Under French rule, Haiti’s abundant sugar plantations made it perhaps the richest colony of the Caribbean. The slave rebellion began about 1790 and a leader soon emerged: Toussaint L’Overture. After years of fierce fighting, L’Overture was captured by Napoleon’s forces and died in France.

The rebellion lived on, and Napoleon’s mighty forces were defeated. Haiti declared itself a nation on Jan. 1, 1804. For years to come, however, Haiti would pay reparations to France.

The loss of Haiti’s riches and strategic location was part of Napoleon’s decision to sell the Louisiana Purchase, which doubled the size of the United States.

In America, where blacks were still seeking freedom, there was pride and wonder that Haitians had seized their destiny. This left an indelible imprint on African-American culture.

“The negro character at that eventful period, burst upon us in all the splendor of native and original greatness,” read a 1827 edition of “Freedom’s Journal,” according to the new book “African Americans and the Haitian Revolution.”

In 1893, the black abolitionist and statesman Frederick Douglass said Haiti’s revolution “struck for the freedom of every black man in the world.” After a trip to Haiti in the 1930s, the poet Langston Hughes wrote of “people strong, midnight black … mulatto politicians, warehouses full of champagne, banks full of money.”

Artist Jacob Lawrence painted a 1934 series based on the Haitian revolution. Duke Ellington’s jazz symphony “Black, Brown and Beige,” which premiered at Carnegie Hall in 1943, paid homage to the Haitian soldiers who fought in the Revolutionary War against the British.

Charles Mingus’ 1954 jazz classic “Haitian Fight Song” appeared years later in a car commercial. In her landmark 1975 play “For Colored Girls Who Have Considered Suicide When the Rainbow Is Enuf,” Ntozake Shange named a main character Toussaint.

A Hollywood film about the life of the Haitian general is in the works, directed by Danny Glover and tentatively starring Don Cheadle.

“Throughout history, you have all these remembrances,” said Maurice Jackson, a Georgetown University professor and co-editor of “African Americans and the Haitian Revolution.”

Jackson also cited the challenges Haiti faced as a black nation existing just south of a slaveholding giant such as America refusing for decades to recognize or trade with the new republic.

“There’s no doubt Haiti was treated differently because they were a black nation,” Jackson said.

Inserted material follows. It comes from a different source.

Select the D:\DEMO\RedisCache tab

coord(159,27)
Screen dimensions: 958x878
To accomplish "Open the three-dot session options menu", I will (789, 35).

America occupied Haiti from 1915 until 1934, then supported a series of dictators until 1990. Today, Haitian refugees are treated differently than those from other nations, which many believe is partially due to race.

Rep. Yvette Clarke, a child of Jamaican immigrants whose Brooklyn, N.Y., district includes many Haitians, has visited the island three times. She said many African-Americans are deeply touched by the Haitian earthquake because it’s reminiscent of the destruction Hurricane Katrina brought to New Orleans.

Many blacks in her district have offered their assistance and expertise to the relief effort, and “many find it perplexing that there’s a nation with this much poverty so close to America.”

That includes Toussaint Tabb: “Had not that quake happened, I wonder if anybody would be talking about Haiti.”

The 20-year-old was named Jerrell Toussaint Tabb by his parents. As a youngster he was embarrassed by his middle name, until he learned its origins.

A few years ago, he started using Toussaint as his first name.